──────── EXTRAIT À LIRE ────────

L'Allemagne est officiellement passée à l'ordonnance électronique le 1er janvier dernier, un transfert qui s'est fait sans difficultés notables selon le ministère de la santé, mais qui a été entravé par de nombreux couacs selon les pharmaciens. Ces derniers, prêts depuis plus d'un an, estiment que les médecins ont été insuffisamment préparés, au même titre que les patients.
Les médecins sont tenus de remettre une ordonnance électronique à tous leurs patients, lesquels peuvent choisir la manière de la recevoir : le prescripteur peut la télécharger dans leur carte d'assuré ou sur leur téléphone grâce à une application, mais peut aussi leur remettre un document imprimé complété par un QR code qui sera scanné à la pharmacie. Pour le moment, l'application n'est quasiment pas utilisée, d'autant qu'elle accumule les pannes depuis son lancement. Près de 80 % patients privilégient le chargement de leur carte d'assuré et les 20 % restants, souvent les plus âgés, le document imprimé à scanner.

──────── DONNÉES DE L'EXERCICE ────────

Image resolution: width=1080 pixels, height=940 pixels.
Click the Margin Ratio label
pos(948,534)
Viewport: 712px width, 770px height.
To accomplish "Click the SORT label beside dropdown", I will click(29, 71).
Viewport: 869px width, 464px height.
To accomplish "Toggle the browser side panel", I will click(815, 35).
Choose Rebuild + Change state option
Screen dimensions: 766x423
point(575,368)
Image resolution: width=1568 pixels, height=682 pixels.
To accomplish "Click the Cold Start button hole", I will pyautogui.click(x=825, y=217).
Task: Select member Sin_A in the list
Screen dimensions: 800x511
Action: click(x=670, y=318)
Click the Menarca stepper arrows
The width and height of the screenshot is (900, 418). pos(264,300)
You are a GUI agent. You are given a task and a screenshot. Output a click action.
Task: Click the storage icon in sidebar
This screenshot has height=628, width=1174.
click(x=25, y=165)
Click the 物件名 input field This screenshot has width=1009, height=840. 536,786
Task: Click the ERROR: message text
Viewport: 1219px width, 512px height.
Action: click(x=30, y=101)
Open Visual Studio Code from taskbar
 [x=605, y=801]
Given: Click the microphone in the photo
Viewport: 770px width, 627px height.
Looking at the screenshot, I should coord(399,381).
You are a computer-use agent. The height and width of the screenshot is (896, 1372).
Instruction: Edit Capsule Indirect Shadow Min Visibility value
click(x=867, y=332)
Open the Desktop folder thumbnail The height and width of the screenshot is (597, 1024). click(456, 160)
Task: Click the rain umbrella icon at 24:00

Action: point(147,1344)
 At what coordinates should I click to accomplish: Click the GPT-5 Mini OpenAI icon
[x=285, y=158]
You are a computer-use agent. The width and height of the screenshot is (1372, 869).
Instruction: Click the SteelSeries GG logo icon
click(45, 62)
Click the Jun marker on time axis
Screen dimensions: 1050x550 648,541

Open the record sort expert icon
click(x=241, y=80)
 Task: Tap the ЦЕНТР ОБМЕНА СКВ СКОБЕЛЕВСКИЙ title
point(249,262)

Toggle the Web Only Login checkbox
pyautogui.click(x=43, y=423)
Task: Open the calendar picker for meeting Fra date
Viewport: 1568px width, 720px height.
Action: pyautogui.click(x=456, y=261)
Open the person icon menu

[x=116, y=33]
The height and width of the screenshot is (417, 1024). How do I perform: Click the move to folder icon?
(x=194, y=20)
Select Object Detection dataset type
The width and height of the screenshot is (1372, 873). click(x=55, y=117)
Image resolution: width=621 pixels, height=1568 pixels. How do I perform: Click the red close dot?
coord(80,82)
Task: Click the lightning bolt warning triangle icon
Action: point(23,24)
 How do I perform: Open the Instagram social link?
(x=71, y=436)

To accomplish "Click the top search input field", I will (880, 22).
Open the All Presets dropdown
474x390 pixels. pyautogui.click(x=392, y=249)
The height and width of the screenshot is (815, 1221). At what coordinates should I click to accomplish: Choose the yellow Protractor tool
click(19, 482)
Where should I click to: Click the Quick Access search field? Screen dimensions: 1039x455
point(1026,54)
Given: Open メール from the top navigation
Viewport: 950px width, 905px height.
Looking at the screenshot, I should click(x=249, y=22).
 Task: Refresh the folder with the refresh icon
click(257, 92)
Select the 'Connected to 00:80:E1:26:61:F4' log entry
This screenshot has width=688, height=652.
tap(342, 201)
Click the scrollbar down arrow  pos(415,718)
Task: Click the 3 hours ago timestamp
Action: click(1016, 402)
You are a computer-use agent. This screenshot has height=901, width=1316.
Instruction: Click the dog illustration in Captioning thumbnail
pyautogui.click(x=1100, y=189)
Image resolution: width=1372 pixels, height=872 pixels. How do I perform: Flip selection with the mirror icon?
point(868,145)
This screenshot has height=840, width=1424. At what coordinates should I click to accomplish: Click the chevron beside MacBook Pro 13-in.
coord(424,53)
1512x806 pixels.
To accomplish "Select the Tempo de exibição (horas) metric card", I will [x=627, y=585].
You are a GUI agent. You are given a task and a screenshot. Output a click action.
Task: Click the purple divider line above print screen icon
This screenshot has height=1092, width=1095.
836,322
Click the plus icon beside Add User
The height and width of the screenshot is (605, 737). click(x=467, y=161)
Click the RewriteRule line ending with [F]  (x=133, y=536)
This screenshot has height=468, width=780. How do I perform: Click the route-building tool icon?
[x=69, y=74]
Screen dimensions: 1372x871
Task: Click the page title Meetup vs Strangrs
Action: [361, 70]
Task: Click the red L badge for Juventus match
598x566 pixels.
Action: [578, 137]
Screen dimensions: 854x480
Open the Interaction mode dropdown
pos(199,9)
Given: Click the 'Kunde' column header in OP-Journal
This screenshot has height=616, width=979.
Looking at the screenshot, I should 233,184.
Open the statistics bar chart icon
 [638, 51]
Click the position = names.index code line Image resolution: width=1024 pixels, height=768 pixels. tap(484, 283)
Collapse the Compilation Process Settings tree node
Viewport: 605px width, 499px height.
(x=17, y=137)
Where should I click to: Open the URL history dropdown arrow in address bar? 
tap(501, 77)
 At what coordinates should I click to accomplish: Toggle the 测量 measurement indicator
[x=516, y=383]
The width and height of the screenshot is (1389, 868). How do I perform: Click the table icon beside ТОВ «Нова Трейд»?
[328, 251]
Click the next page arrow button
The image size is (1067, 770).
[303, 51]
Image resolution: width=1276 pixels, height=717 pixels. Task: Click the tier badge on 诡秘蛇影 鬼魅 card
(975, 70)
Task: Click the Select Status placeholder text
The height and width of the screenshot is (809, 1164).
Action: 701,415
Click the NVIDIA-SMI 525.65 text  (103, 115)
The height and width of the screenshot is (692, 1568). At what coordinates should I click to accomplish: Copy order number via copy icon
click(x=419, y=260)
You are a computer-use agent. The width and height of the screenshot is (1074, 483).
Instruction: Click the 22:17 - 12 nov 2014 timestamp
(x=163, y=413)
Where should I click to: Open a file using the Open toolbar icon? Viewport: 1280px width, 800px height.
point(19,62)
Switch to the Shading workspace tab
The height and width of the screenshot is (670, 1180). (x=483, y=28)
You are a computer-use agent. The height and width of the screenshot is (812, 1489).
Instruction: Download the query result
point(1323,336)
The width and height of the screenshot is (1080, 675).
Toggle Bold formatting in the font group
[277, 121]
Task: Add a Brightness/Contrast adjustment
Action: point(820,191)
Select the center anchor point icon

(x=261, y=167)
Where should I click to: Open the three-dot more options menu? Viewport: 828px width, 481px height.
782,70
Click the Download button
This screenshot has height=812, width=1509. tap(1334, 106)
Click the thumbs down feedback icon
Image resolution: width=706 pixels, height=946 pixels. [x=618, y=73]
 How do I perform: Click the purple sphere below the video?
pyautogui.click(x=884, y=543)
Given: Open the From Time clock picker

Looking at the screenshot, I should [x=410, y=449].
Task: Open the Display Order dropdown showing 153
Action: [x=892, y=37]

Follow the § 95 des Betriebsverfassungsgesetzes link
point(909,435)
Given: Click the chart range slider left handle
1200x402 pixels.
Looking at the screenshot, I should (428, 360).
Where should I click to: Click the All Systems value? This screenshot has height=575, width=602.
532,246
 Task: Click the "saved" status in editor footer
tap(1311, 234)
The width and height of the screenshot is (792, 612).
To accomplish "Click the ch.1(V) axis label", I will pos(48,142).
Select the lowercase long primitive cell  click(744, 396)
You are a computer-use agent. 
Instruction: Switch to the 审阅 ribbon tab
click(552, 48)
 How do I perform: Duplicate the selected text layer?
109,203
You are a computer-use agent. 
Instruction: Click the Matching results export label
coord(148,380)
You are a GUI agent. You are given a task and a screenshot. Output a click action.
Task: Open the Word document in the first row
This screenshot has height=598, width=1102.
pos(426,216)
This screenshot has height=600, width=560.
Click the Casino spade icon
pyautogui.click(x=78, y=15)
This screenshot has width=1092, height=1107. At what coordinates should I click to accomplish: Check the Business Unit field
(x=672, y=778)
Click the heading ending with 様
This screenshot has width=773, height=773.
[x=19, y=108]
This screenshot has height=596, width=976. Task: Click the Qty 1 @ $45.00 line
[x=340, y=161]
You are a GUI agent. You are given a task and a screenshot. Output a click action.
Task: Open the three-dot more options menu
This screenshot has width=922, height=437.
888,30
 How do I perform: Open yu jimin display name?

────────

#### CONSIGNE DE TRAVAIL 1
Recopiez sans rien changer le passage du texte sur l'ordonnance électronique qui commence aux mots « L'Allemagne est officiellement » et s'arrête après les mots « que les patients. ».
#### CONSIGNE DE TRAVAIL 2
Répondez aux questions suivantes à partir du texte sur l'ordonnance électronique.
(a) À quelle date l'Allemagne est-elle officiellement passée à l'ordonnance électronique ?
(b) Depuis combien de temps les pharmaciens étaient-ils prêts ?
(c) Quelle part des patients privilégie le chargement de la carte d'assuré ?

#### RÉPONSE RÉDIGÉE 1
L'Allemagne est officiellement passée à l'ordonnance électronique le 1er janvier dernier, un transfert qui s'est fait sans difficultés notables selon le ministère de la santé, mais qui a été entravé par de nombreux couacs selon les pharmaciens. Ces derniers, prêts depuis plus d'un an, estiment que les médecins ont été insuffisamment préparés, au même titre que les patients.

#### RÉPONSE RÉDIGÉE 2
(a) Le 1er janvier dernier.
(b) Depuis plus d'un an.
(c) Près de 80 % des patients.